Walk into a modern semiconductor factory and you’ll see full end-to-end automated processes. Visit an automotive plant and you’ll watch lines weld and paint without a human touch. But walk into a modern apparel factory, and you’ll still find rows and rows of people guiding fabric manually through a sewing machine, one seam at a time.
For all our progress in robotics, AI and advanced manufacturing, textiles remain stubbornly manual in many areas including sewing. This isn’t due to lack of need. It’s a combination of technical difficulty, underinvestment and neglect.

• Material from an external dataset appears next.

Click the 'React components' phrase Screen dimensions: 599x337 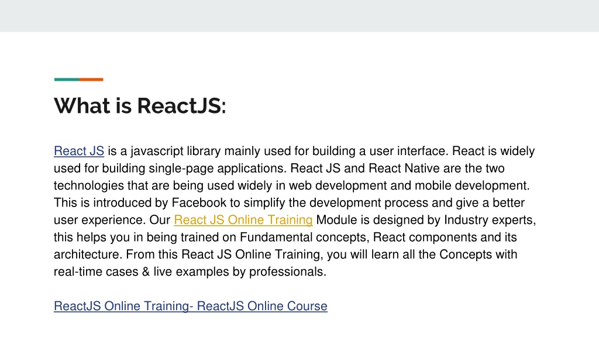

Textiles bundle some extremely difficult engineering problems: deformable materials, complex 3D shaping and quality requirements that are both structural and aesthetic.
Underpinning all of this is a manual supply chain that forces brands to either sacrifice quality for “on-demand” speed or place bulk orders months early and dump the unsold inventory. The payoff for solving this is huge: over $500 billion is lost each year due to apparel discarded by brands due to overproduction.
While some believe the answer is better forecasting, consumer demand is too volatile. I believe that process and machinery automation that collapses lead times, enables smaller lots and aligns output to real-time demand is what can help address this challenge.
Textiles: Once A Frontier Of Automation
It’s easy to forget that textiles were once the hotbed of manufacturing innovation. The industry has received major automation attention before. The stocking-frame knitting machine from 1589 is considered the first mechanization of knitting and helped shift apparel from a hand craft towards large-scale factory production. The Jacquard punchcard loom from 1804 automated complex pattern weaving and its punchcards even inspired early programming.
By the mid 1800s, sewing machines transformed how garments were assembled, compressing hours of hand stitching into minutes of foot-powered precision. In one case in France, the invention of an early sewing machine caused tailors to fear the loss of their jobs so intensely that they rioted and destroyed the inventor’s machines.
Why Textiles Lagged While Everything Else Leaped Ahead
Textiles and relevant machinery is rarely covered in engineering curricula today. I believe there has been an apparent loss of interest, loss of mentors and loss of education. As a consequence, there is less competition, less creativity and less talent tackling the hardest technical problems within the industry.
In my opinion, textile interest has recently skewed stereotypically female while automation and manufacturing skewed stereotypically male. This is a divide that left few engineers able to speak both languages.
Moreover, cheap labor has masked the technical debt. It is a common opinion that offshoring has slowed innovation. While this may or may not be true for many industries, offshoring made the manual status quo in textiles look “good enough” for decades, delaying investment in difficult automation and fragmenting the supply chain. As demand volatility rises, brands are now re-examining near-shoring and new automation solutions to gain speed and resilience.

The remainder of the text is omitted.